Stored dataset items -

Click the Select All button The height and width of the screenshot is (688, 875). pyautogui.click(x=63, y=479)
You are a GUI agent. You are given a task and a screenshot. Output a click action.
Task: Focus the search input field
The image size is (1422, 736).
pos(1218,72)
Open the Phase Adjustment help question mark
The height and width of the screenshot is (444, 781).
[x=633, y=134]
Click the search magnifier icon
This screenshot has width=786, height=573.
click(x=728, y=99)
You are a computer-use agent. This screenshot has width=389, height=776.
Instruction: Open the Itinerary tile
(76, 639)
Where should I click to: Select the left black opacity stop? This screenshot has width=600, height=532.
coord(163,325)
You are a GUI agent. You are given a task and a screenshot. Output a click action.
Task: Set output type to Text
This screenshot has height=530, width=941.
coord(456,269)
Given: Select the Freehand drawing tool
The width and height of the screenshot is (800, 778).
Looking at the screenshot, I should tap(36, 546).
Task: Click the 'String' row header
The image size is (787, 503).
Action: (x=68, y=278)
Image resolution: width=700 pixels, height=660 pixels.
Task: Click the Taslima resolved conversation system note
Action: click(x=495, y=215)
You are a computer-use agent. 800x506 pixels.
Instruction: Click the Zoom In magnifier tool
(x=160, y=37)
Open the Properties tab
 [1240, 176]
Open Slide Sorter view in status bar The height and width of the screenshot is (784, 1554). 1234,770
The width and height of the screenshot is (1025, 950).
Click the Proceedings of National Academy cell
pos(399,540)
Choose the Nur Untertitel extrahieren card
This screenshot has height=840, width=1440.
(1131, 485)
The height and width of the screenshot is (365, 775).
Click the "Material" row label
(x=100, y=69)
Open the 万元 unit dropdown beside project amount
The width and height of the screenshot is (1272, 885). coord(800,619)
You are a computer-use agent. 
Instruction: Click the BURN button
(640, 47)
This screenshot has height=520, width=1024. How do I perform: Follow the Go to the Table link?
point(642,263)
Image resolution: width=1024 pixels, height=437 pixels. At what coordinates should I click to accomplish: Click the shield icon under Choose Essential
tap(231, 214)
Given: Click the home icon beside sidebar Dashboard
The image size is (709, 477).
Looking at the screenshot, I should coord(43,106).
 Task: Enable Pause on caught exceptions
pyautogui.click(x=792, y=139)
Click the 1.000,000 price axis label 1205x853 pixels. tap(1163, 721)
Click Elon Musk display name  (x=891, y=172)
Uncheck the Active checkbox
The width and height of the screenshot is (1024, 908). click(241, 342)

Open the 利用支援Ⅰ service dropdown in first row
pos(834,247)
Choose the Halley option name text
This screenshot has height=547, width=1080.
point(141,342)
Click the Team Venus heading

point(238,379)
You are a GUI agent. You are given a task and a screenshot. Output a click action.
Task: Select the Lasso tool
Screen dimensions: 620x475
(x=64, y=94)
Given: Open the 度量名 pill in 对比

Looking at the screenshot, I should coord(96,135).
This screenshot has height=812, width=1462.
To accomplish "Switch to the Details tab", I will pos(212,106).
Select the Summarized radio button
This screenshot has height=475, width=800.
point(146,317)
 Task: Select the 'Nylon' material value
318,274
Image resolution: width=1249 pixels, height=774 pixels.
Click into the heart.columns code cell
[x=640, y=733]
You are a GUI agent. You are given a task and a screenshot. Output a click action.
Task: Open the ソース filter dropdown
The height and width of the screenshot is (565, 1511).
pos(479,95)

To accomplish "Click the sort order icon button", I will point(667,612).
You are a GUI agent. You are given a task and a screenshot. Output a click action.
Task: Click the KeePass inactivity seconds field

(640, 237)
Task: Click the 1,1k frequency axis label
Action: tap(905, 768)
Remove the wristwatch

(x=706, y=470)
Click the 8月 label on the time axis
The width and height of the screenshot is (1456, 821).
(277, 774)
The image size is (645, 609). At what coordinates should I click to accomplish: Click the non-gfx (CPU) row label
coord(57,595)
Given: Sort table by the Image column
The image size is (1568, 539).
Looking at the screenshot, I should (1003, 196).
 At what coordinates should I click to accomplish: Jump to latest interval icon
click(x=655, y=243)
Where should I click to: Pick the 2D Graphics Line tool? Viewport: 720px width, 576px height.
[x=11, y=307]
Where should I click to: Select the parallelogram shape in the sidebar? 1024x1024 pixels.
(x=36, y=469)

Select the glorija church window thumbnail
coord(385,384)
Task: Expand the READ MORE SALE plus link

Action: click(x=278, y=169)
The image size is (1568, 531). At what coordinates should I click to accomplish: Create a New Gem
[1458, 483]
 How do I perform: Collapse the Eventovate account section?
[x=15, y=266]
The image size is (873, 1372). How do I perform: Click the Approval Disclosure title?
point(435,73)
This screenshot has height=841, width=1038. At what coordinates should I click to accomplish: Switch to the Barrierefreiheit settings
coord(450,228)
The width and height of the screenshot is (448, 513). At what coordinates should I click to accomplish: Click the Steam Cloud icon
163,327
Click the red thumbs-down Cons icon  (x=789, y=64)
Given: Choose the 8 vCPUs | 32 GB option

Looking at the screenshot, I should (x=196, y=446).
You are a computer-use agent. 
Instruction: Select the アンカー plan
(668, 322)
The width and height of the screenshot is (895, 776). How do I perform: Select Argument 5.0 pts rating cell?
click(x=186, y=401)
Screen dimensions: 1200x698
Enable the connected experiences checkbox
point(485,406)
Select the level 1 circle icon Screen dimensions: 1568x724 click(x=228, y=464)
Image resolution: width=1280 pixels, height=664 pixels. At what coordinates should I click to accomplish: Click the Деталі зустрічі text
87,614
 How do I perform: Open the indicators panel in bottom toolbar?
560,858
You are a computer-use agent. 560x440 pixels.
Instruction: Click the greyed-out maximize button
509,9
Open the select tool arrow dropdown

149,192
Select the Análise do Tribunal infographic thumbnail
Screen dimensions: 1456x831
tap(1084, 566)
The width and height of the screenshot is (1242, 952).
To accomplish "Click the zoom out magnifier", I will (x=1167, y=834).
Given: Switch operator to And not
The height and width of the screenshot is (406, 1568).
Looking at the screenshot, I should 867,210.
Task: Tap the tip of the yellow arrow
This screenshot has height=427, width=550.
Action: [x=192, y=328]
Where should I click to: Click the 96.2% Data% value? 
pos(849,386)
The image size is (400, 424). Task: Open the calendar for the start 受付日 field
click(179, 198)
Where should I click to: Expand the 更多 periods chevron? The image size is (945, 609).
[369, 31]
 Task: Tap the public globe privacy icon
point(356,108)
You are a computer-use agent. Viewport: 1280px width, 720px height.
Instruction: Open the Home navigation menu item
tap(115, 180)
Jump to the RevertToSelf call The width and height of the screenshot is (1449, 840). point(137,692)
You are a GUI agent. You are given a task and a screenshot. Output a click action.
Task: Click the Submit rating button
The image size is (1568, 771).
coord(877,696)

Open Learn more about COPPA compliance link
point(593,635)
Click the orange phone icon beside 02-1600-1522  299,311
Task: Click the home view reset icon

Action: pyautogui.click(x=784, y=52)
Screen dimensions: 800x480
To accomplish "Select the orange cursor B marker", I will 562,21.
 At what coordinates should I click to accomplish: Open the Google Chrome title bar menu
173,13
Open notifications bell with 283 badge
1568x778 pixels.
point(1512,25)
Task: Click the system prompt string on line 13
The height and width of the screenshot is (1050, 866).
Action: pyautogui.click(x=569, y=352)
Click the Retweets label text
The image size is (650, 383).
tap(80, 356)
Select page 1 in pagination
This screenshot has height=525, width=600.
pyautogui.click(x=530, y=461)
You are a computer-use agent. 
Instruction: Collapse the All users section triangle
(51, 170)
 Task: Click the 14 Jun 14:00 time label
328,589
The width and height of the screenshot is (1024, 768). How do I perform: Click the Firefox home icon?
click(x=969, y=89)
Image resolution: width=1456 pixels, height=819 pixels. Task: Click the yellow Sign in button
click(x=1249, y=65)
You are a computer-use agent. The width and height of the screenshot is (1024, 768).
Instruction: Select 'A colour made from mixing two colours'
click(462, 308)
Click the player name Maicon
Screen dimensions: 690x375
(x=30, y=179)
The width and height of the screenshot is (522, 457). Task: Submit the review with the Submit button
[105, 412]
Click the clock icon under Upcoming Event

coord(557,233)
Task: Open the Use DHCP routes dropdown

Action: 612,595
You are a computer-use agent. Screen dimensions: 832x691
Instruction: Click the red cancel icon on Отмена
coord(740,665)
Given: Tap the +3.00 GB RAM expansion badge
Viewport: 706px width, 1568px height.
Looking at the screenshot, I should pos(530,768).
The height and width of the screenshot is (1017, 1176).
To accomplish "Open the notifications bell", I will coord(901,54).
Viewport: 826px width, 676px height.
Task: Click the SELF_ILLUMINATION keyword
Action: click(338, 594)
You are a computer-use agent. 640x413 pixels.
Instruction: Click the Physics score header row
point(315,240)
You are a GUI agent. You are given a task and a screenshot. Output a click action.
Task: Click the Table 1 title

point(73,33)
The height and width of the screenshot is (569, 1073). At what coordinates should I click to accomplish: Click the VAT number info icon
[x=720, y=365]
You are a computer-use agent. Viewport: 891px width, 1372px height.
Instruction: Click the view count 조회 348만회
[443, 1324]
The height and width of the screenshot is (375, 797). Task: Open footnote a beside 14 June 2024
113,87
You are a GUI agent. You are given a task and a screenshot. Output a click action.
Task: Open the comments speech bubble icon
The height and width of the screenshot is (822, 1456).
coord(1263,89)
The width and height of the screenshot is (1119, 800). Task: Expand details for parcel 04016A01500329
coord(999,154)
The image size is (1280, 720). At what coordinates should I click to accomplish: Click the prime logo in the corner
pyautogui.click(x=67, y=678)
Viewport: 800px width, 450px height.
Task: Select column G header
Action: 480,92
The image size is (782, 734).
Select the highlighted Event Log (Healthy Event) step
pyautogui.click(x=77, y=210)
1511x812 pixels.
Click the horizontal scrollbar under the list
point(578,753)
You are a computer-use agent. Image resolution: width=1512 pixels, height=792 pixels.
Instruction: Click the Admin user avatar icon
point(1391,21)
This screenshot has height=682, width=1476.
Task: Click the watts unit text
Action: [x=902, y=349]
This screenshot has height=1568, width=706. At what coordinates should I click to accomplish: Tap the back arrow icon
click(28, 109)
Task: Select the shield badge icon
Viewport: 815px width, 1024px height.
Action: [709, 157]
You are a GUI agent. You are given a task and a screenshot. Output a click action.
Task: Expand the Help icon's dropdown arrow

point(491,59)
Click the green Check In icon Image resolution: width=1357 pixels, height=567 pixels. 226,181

Required work - Copy out only the lines above from the one with "Click the player name Maicon" to the one with "Given: Tap the +3.00 GB RAM expansion badge", inclusive, exactly as they stand.

Result for this exercise -
Click the player name Maicon
Screen dimensions: 690x375
(x=30, y=179)
The width and height of the screenshot is (522, 457). Task: Submit the review with the Submit button
[105, 412]
Click the clock icon under Upcoming Event

coord(557,233)
Task: Open the Use DHCP routes dropdown

Action: 612,595
You are a computer-use agent. Screen dimensions: 832x691
Instruction: Click the red cancel icon on Отмена
coord(740,665)
Given: Tap the +3.00 GB RAM expansion badge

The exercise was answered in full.